Diyarbakır’da “İslami Bilincin İnşası” Paneli
Diyarbakır Özgür-Der tarafından gerçekleştirilen aylık programlar dizisinde ocak ayında “İslami Bilincin İnşası” başlıklı panel gerçekleştirildi.
Özgür-Der Diyarbakır Şubesi'nin her ay periyodik olarak düzenlendiği programların dördüncüsü Abdulhakim Beyazyüz, Hasan Eker ve Şefik Sevim'in "İslami Bilincin İnşası" paneliyle devam etti.
Nureddin Yargıcı'nın okuduğu Kur'an-ı Kerim'le başlanan program, Ömer Arslan'ın konuşmacılar hakkında verdiği kısa biyografilerin ardından programa geçildi.
Zeminimizi Zayıflatan Unsurlar
İlk sözü Şefik Sevim'in aldığı panelde konuyu iki bölümde ele alan Sevim, ilk bölümde İslami bilincimizi zayıflatan unsurlar, ikinci bölümde ise buna karşı alınması gereken önlemler üzerinde durdu. Sevim'e göre son yüzyılımızda İslami bilinci inşa çabamızı zayıflatan unsurlar şunlar:
- Küresel ifsatla beraber, emperyalist hesaplar, uç milliyetçi refleksler, kafa karışıklıkların ve Bâtıni hareketler.

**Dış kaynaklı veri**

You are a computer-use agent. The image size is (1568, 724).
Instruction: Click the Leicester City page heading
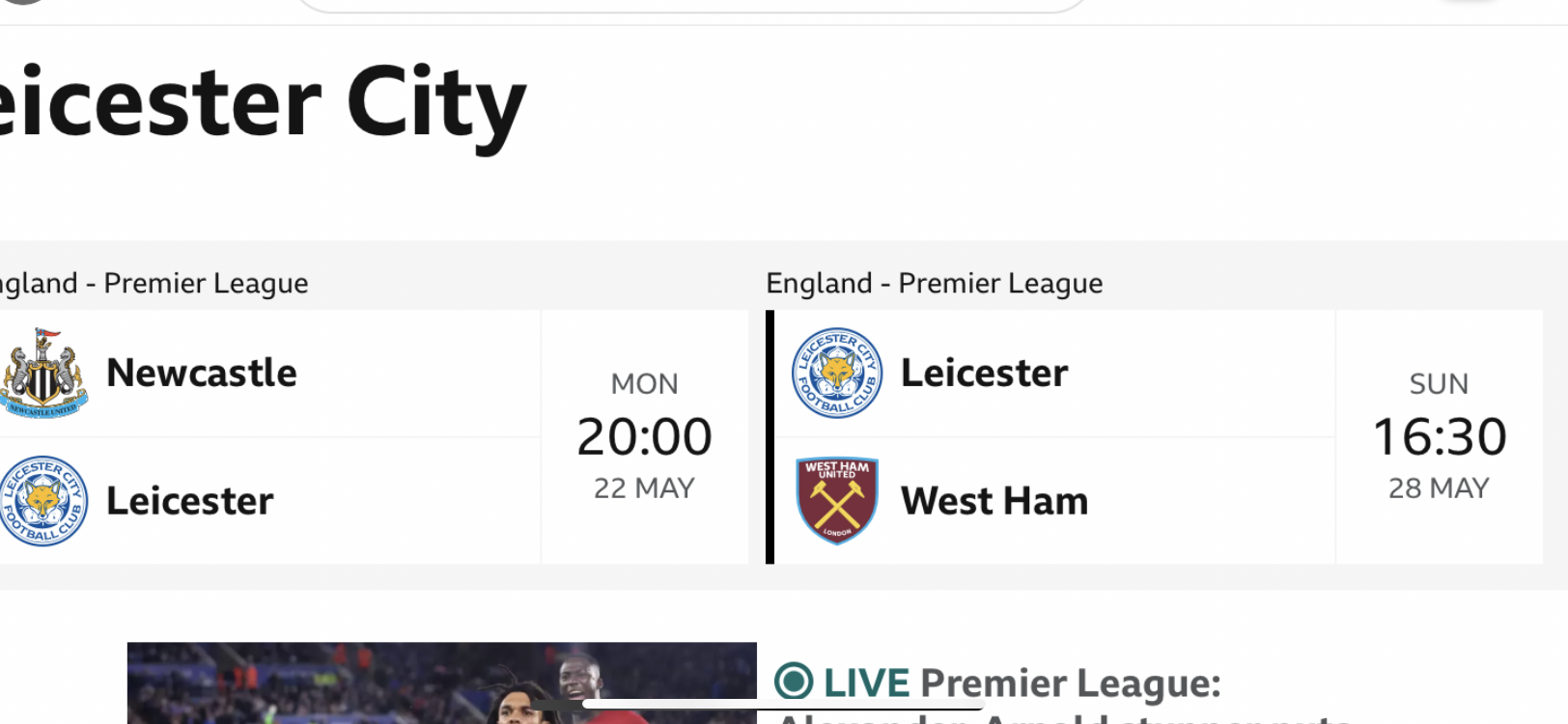coord(263,104)
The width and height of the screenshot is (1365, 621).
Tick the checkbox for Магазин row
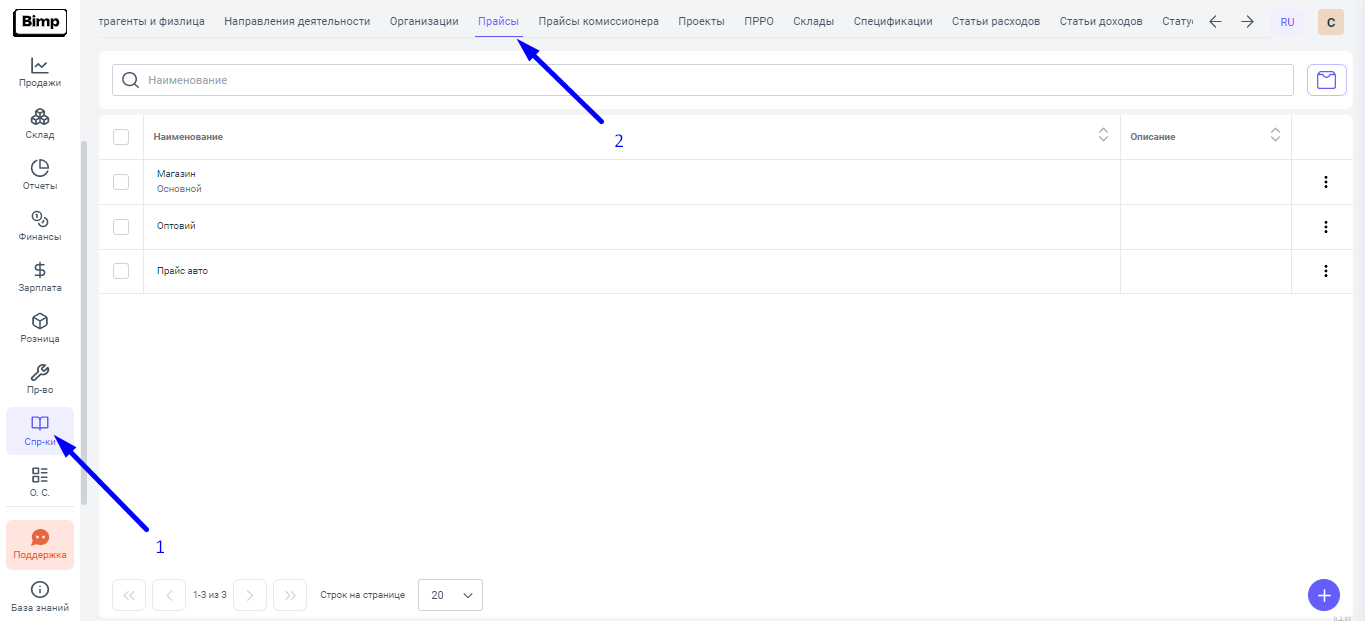coord(121,182)
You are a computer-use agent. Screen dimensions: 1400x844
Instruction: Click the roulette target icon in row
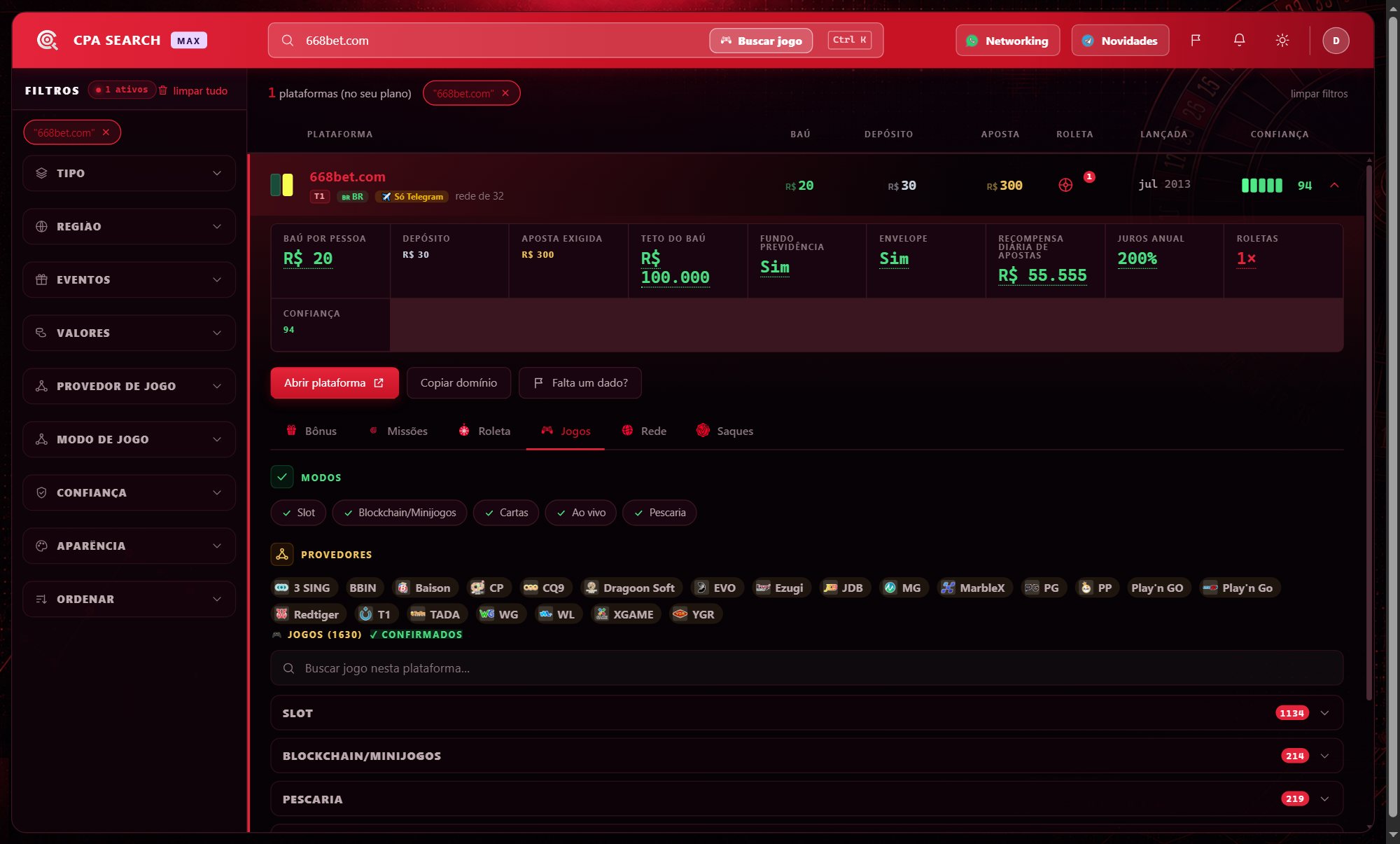(x=1065, y=185)
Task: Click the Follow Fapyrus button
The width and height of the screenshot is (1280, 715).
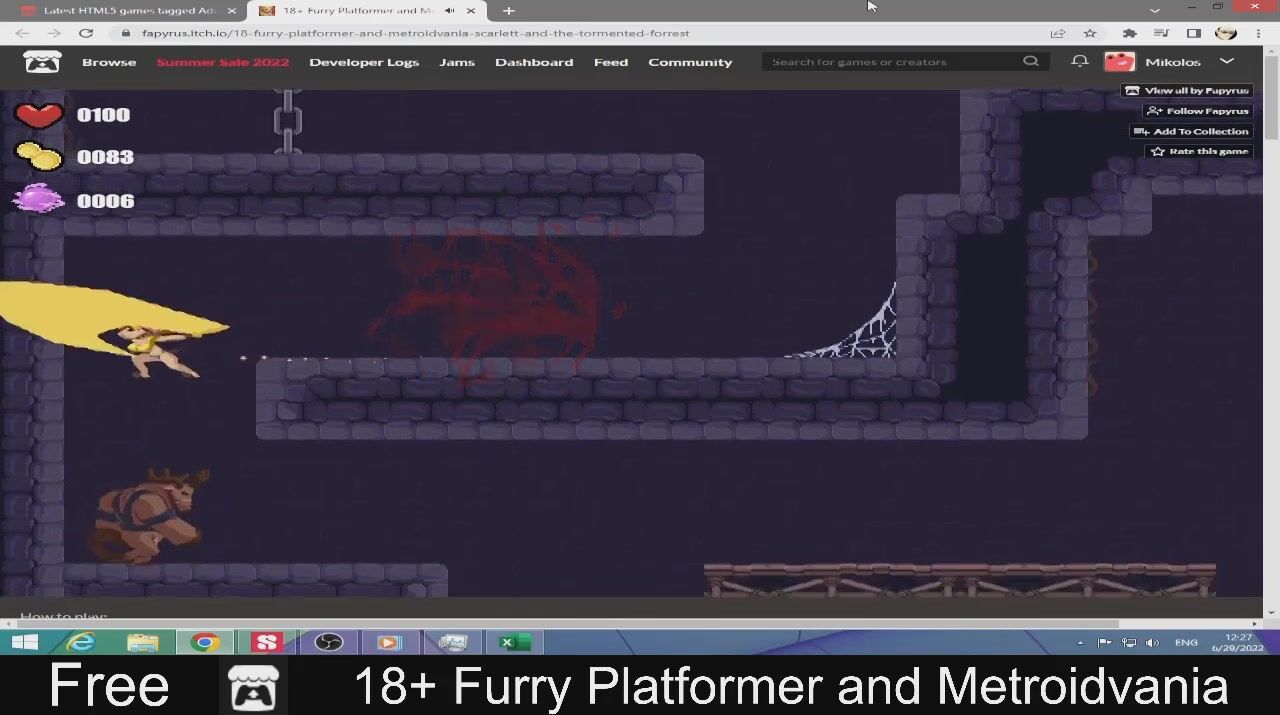Action: click(1198, 111)
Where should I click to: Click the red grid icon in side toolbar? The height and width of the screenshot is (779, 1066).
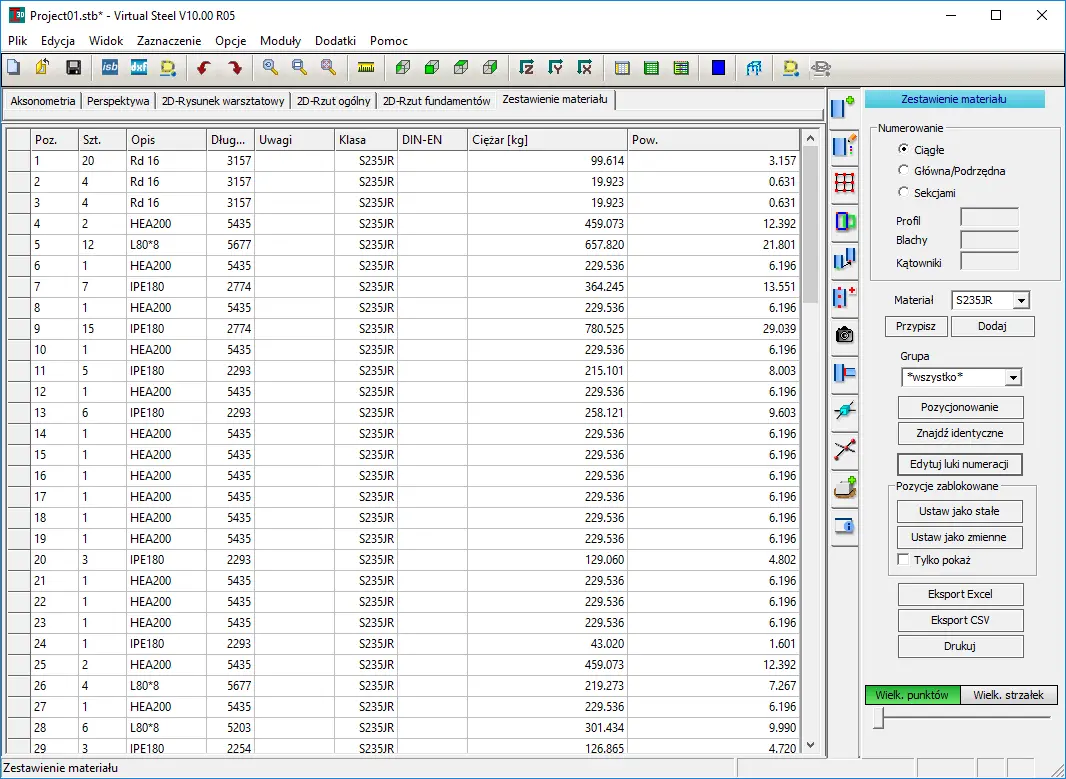coord(845,183)
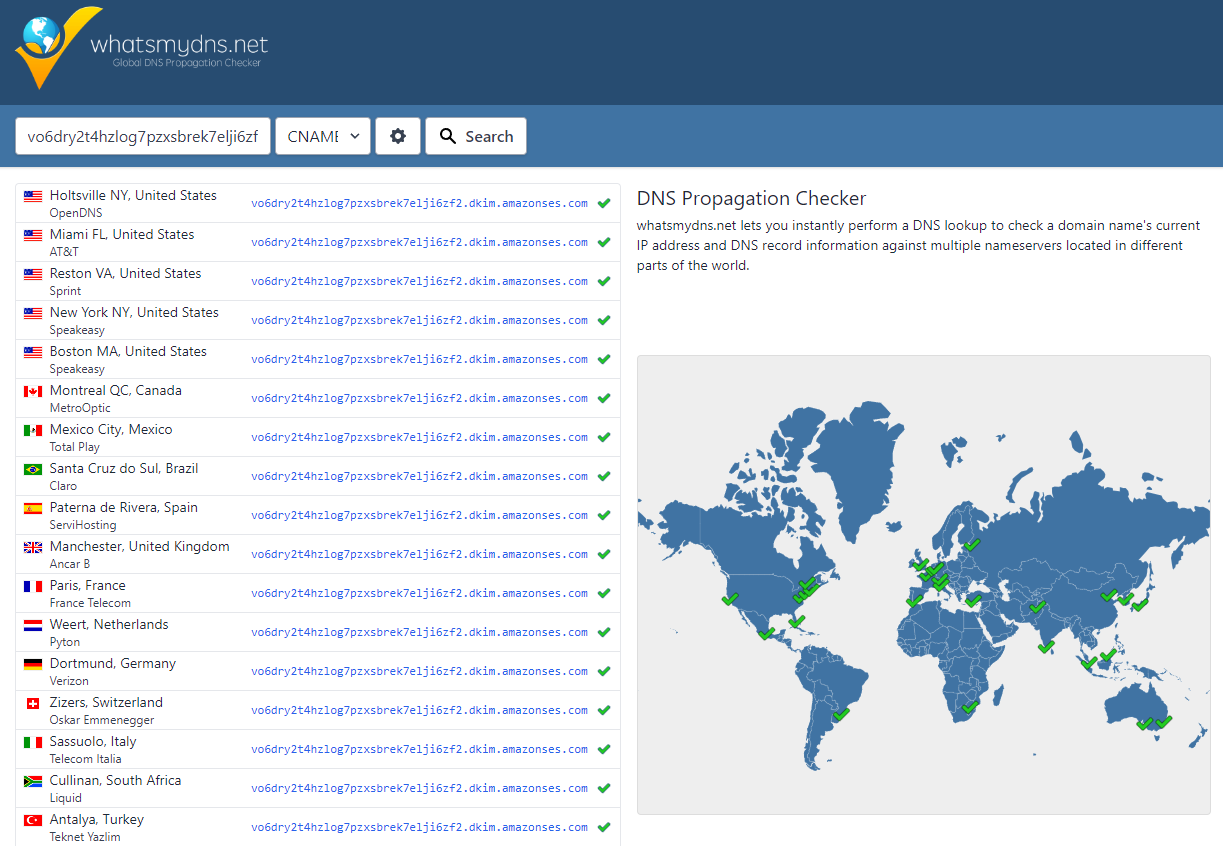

- Bürokratik alanlara doğru gerçekleşen beyin göçü…
- Tartışmacılık hastalığı; bazı konularda yaşanan gereksiz ceddeleşme…
- Güven sorunu.
- İslam dünyasındaki gelişmeler; İran, Selefi anlayışlar, Suriye sorunu.
- KHK'ların oluşturduğu korku ve temkinlilik psikolojisi.
- AKP ve MHP yakınlaşmasının beraberinde getirdiği sağcılaşma ve riyakârlık.
- İslamı bir meslek ve uzmanlık olarak görme anlayışı.
- İlahiyatların ve kısmen imam hatiplerin kalitesinin düşüşü...
Somut Öneriler:
Sevim, somut öneriler olarak şu hususların altını çizdi:
1- Topluma olan kızgınlığımıza gençlerimizi feda etmemeliyiz.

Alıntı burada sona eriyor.